## Aim
Please pull the text lines out of every entry below and copy each one word for word, leaving out the pictures.

* Begin Data for this exercise *

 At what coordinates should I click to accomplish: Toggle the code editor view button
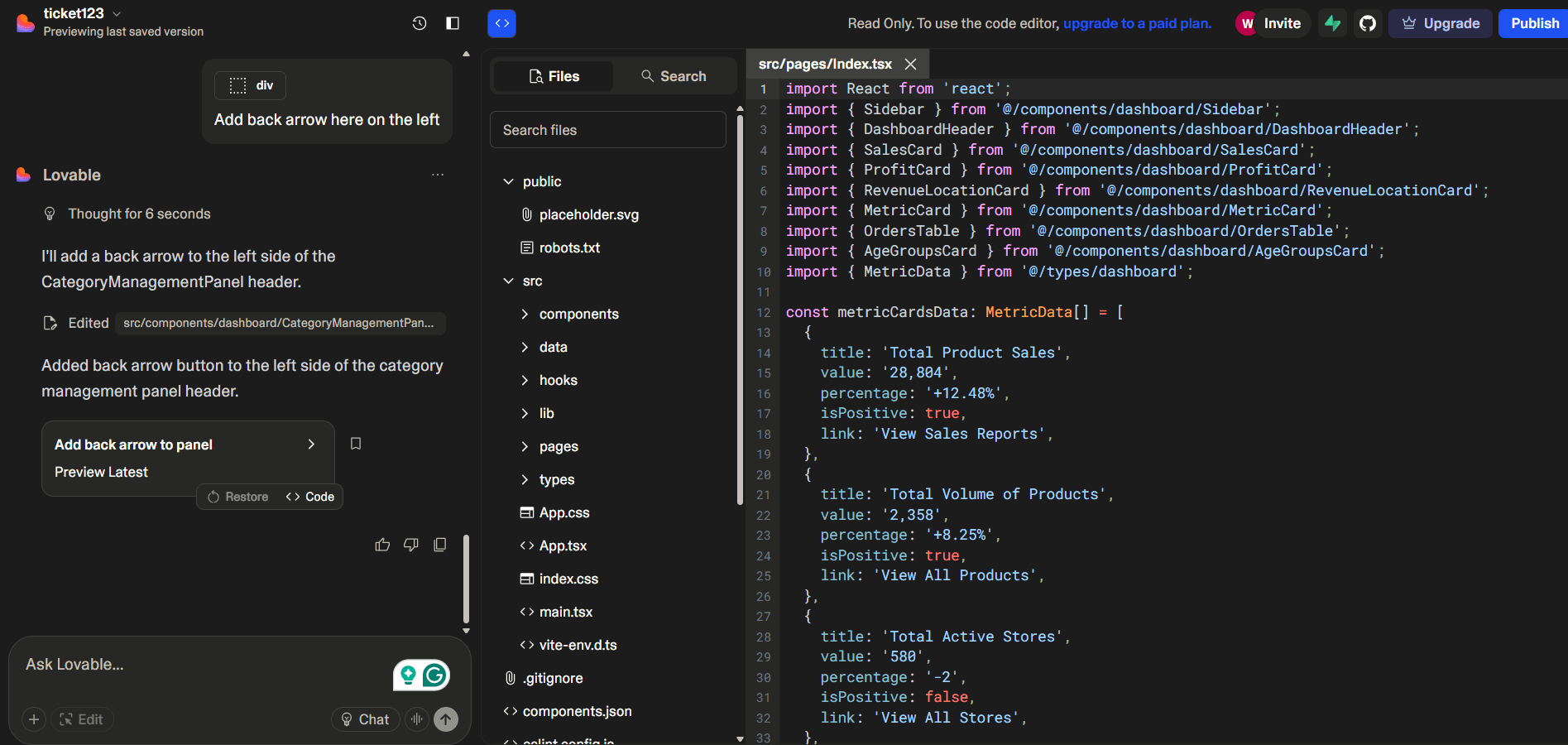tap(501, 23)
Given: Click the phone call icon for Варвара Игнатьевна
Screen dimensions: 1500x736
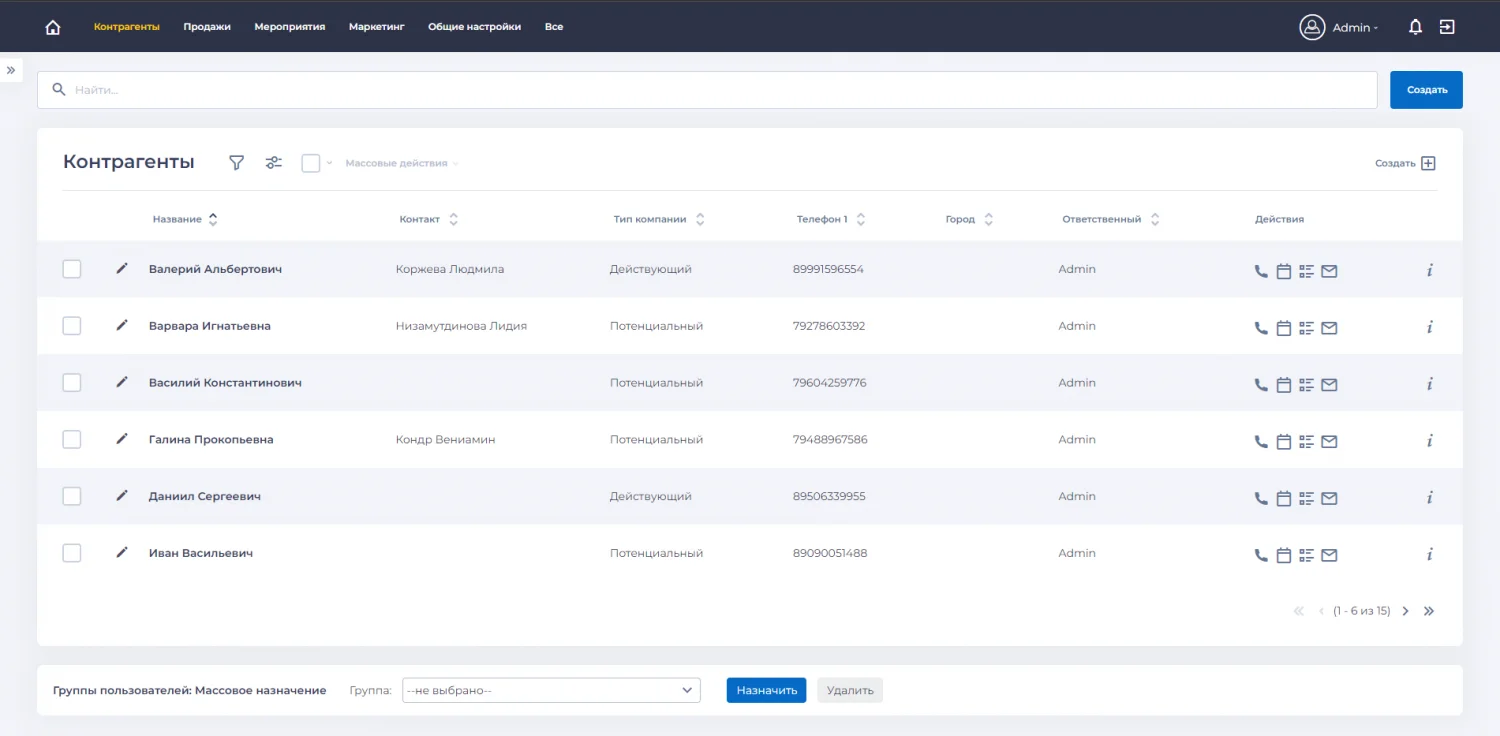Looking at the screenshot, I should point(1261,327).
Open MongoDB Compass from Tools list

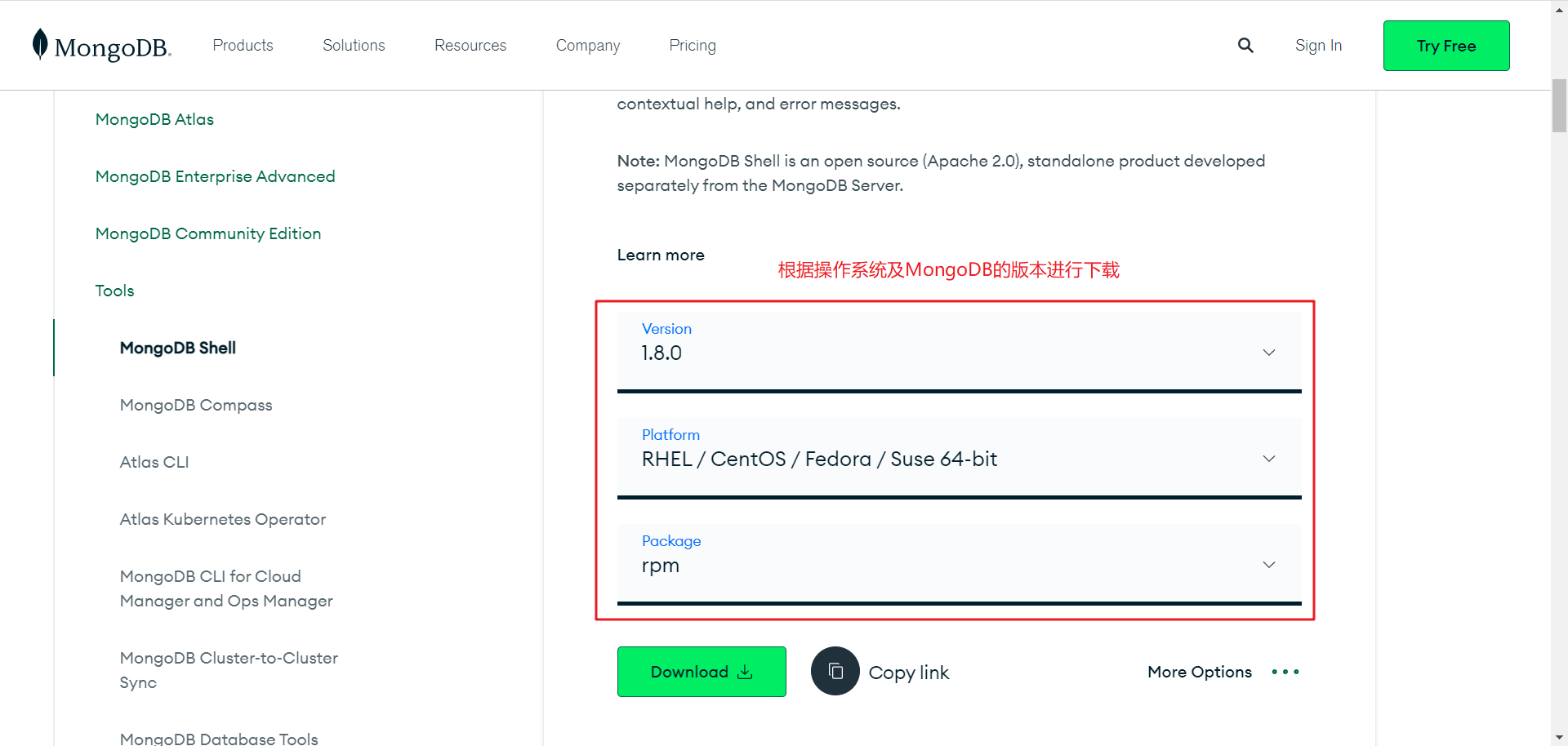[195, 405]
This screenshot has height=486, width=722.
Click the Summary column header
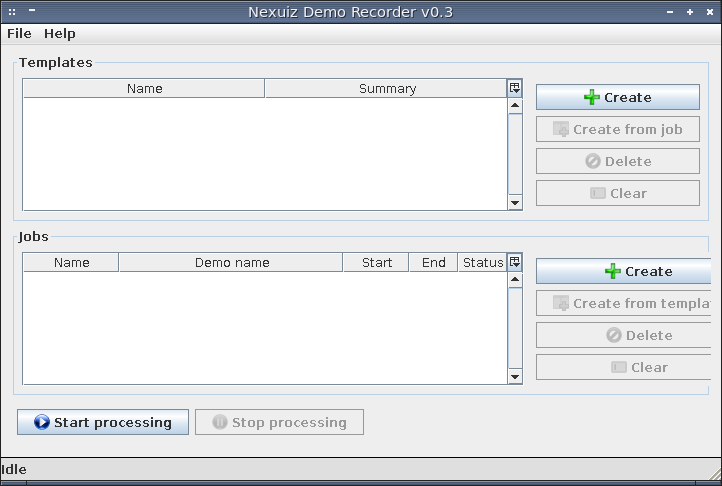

* End Data for this exercise *

## Exercise solution
 At what coordinates should I click to accomplish: Toggle the code editor view button
tap(501, 23)
Given: Click the phone call icon for Варвара Игнатьевна
Screen dimensions: 1500x736
Looking at the screenshot, I should point(1261,327).
Open MongoDB Compass from Tools list

[195, 405]
This screenshot has height=486, width=722.
Click the Summary column header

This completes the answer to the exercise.